**과제 안내**: 아래 항목 중 "Toggle the 自动保存 autosave switch" 문구가 있는 줄부터 "pyautogui.click(x=10, y=400)" 문구가 있는 줄까지를 한 글자도 바꾸지 말고 다시 적으십시오. 양 끝의 두 줄도 포함합니다.

대상의 표시 위치에 관한 항목

+++++

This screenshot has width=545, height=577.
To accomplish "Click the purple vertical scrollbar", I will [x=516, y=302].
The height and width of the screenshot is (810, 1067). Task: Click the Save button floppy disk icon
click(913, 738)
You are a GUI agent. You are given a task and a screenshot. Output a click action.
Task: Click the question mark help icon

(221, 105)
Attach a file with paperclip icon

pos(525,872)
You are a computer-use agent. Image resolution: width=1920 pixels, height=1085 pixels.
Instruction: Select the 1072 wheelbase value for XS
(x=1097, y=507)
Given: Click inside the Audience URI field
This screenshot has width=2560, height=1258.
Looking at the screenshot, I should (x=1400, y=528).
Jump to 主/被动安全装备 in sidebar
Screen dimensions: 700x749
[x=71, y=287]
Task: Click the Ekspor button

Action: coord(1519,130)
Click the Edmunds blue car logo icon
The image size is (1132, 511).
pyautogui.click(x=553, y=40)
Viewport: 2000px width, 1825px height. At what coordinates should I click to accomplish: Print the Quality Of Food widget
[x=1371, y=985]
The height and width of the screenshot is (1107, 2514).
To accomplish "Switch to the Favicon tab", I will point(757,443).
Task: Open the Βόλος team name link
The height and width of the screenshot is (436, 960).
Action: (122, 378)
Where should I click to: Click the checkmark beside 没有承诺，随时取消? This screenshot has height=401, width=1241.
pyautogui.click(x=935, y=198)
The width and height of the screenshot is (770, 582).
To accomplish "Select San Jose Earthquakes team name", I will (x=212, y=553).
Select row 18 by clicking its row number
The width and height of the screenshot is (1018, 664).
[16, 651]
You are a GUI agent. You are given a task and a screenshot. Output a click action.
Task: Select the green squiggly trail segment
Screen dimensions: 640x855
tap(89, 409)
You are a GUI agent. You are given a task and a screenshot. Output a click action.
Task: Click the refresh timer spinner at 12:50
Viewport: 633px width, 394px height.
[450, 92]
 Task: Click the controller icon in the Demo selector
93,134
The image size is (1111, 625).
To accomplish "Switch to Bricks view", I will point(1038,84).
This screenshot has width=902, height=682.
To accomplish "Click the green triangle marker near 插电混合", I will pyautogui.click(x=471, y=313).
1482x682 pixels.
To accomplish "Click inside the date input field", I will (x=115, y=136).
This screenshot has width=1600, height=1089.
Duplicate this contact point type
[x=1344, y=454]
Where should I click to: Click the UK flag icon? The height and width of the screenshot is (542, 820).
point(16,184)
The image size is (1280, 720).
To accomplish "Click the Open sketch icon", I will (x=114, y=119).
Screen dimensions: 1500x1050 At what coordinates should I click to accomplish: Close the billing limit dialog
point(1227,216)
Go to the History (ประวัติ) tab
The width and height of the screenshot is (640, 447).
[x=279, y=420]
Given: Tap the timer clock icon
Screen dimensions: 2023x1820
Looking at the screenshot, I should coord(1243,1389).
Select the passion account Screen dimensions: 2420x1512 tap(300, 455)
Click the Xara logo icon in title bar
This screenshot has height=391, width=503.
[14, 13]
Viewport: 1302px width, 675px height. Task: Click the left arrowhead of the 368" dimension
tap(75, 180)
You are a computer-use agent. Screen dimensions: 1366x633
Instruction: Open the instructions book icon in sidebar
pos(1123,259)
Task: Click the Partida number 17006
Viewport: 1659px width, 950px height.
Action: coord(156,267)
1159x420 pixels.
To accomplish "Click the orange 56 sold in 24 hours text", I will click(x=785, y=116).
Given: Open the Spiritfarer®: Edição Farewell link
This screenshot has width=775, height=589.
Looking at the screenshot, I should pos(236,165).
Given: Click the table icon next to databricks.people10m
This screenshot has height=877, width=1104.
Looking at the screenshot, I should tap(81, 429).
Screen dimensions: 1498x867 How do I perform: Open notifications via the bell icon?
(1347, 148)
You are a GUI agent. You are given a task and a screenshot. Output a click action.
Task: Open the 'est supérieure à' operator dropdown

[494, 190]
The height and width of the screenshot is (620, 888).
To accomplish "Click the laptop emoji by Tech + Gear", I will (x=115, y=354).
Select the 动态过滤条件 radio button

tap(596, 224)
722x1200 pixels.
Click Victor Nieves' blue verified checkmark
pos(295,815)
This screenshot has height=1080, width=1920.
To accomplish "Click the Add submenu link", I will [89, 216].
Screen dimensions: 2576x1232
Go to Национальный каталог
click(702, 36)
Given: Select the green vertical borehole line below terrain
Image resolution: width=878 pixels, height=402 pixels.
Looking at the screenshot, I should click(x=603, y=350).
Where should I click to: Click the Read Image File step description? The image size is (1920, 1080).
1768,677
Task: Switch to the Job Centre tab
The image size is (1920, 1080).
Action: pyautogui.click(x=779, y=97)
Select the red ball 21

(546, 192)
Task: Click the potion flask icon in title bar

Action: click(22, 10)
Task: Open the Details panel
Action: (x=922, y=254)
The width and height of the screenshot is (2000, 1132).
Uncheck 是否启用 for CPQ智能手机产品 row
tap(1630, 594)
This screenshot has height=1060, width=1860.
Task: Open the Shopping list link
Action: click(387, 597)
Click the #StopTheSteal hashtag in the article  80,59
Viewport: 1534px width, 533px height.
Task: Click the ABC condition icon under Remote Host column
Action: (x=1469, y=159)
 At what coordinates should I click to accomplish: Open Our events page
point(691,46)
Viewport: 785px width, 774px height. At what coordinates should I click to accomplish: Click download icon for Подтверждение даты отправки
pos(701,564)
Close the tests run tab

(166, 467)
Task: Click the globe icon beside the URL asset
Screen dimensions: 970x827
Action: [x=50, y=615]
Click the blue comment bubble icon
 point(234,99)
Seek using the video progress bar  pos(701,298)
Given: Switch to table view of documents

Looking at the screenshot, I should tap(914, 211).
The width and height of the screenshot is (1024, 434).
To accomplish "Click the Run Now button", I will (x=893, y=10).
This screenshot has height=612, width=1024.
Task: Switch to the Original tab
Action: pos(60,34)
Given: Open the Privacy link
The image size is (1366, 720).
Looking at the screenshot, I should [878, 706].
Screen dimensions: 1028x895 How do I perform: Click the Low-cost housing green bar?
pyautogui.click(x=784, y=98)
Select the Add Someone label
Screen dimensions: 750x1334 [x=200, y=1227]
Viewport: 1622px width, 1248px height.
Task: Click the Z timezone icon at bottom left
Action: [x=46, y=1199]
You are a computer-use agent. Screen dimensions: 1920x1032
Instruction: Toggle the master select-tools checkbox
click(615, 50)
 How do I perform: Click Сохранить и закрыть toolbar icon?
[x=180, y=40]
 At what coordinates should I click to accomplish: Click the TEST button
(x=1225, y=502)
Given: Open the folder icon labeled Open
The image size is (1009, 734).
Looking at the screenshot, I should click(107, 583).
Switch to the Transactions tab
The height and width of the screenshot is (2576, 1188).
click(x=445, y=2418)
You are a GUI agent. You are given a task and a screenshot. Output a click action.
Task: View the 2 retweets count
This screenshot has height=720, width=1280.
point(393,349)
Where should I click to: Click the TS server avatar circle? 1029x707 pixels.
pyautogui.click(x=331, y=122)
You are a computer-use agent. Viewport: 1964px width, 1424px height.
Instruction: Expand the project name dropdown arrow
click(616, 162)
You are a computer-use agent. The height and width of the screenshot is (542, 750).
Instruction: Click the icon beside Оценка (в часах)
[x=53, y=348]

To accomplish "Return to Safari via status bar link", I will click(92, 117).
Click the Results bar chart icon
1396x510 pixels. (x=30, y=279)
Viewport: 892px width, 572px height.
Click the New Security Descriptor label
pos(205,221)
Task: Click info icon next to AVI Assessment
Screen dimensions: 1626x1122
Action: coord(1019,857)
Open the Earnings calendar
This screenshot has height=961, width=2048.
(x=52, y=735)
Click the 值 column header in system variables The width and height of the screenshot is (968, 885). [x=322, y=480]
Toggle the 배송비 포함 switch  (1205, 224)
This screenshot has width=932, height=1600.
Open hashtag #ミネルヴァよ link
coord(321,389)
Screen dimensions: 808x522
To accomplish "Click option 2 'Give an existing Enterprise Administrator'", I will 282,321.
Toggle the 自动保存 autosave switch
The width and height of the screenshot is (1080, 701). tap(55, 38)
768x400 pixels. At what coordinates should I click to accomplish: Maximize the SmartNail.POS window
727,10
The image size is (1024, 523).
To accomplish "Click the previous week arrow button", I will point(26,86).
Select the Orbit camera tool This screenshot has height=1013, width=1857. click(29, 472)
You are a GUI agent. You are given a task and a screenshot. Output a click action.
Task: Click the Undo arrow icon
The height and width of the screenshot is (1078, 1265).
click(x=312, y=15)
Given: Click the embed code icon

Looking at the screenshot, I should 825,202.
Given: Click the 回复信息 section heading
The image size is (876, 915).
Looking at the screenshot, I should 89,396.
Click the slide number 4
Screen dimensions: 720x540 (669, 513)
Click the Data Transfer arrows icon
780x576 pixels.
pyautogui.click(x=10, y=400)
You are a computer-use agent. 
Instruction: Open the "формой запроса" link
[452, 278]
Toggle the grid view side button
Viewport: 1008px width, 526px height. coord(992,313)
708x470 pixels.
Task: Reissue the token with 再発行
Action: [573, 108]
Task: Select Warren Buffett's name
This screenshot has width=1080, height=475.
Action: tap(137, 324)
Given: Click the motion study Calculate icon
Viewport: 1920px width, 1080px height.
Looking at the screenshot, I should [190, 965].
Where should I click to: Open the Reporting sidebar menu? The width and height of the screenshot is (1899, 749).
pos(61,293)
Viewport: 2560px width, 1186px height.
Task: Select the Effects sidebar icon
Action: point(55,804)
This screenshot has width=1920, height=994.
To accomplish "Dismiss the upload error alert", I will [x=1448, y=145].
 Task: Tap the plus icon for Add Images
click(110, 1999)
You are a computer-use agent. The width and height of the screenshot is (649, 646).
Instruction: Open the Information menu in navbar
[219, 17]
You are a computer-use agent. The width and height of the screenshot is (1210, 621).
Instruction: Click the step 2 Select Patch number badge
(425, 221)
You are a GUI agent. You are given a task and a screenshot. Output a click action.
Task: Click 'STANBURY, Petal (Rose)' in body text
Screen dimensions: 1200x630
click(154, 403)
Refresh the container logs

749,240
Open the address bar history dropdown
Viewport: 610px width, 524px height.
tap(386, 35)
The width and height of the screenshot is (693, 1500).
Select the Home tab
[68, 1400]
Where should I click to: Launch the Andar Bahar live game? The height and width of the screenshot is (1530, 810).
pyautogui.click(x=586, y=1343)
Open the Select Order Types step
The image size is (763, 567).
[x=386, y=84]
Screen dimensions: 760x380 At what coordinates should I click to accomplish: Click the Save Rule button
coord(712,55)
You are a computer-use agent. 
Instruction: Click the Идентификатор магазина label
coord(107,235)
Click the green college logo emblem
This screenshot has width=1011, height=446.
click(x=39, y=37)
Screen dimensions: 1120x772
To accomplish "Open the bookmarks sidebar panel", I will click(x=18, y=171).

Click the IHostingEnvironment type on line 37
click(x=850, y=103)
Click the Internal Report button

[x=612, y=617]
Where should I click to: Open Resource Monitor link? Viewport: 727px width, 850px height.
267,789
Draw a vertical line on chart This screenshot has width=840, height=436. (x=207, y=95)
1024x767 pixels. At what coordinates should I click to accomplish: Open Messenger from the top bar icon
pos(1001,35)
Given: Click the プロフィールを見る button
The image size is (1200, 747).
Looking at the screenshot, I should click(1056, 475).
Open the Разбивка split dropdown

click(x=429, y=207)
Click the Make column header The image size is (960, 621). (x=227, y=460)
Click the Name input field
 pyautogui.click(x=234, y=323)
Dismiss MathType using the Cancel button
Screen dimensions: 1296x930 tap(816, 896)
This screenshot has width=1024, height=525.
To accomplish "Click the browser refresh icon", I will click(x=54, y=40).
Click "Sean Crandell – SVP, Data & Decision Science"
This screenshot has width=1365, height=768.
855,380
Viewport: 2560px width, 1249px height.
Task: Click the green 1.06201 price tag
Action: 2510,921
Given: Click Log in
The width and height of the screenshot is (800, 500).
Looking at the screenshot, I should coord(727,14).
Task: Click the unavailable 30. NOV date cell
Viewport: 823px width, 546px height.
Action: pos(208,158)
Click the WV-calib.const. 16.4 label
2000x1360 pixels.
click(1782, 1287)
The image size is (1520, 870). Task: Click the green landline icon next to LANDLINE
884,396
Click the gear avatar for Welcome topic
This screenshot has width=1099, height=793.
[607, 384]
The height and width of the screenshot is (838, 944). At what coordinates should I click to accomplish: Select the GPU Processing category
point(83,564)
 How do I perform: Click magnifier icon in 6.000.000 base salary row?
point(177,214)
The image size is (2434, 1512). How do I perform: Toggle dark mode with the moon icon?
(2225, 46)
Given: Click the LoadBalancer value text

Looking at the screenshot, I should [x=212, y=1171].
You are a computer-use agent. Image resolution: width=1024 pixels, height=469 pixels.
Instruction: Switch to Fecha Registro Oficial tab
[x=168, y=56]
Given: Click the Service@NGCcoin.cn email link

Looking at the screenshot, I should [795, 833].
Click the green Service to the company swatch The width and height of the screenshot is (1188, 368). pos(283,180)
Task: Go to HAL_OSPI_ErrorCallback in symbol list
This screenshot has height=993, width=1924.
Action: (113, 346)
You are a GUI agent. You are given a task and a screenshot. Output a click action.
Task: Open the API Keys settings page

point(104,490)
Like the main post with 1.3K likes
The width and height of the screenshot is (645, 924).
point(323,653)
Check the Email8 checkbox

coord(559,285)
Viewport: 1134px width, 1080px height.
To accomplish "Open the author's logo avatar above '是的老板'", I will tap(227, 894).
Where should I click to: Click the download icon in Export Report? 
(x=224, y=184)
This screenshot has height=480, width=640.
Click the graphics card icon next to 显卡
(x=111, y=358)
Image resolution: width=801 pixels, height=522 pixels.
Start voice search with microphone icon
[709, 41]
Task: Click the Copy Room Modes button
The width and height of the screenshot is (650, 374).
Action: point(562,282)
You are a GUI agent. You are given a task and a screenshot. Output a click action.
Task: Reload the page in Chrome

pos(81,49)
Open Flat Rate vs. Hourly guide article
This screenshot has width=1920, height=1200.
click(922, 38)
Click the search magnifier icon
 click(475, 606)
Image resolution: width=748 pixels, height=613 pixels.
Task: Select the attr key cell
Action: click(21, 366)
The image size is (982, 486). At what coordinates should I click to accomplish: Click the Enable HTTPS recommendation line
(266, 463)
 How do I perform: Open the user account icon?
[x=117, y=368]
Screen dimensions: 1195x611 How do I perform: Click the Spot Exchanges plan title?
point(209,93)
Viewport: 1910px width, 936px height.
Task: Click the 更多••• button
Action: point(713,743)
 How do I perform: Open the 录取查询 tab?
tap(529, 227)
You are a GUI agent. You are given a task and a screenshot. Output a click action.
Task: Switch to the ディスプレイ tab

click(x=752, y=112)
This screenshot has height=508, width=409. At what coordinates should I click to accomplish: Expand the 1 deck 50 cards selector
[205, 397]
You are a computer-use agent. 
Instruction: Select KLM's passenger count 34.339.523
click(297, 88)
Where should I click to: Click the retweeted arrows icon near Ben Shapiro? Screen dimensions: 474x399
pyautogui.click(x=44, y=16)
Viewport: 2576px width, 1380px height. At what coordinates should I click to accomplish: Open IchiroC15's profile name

+++++

**최종 결과**:
Toggle the 自动保存 autosave switch
The width and height of the screenshot is (1080, 701). tap(55, 38)
768x400 pixels. At what coordinates should I click to accomplish: Maximize the SmartNail.POS window
727,10
The image size is (1024, 523).
To accomplish "Click the previous week arrow button", I will point(26,86).
Select the Orbit camera tool This screenshot has height=1013, width=1857. click(29, 472)
You are a GUI agent. You are given a task and a screenshot. Output a click action.
Task: Click the Undo arrow icon
The height and width of the screenshot is (1078, 1265).
click(x=312, y=15)
Given: Click the embed code icon

Looking at the screenshot, I should 825,202.
Given: Click the 回复信息 section heading
The image size is (876, 915).
Looking at the screenshot, I should 89,396.
Click the slide number 4
Screen dimensions: 720x540 (669, 513)
Click the Data Transfer arrows icon
780x576 pixels.
pyautogui.click(x=10, y=400)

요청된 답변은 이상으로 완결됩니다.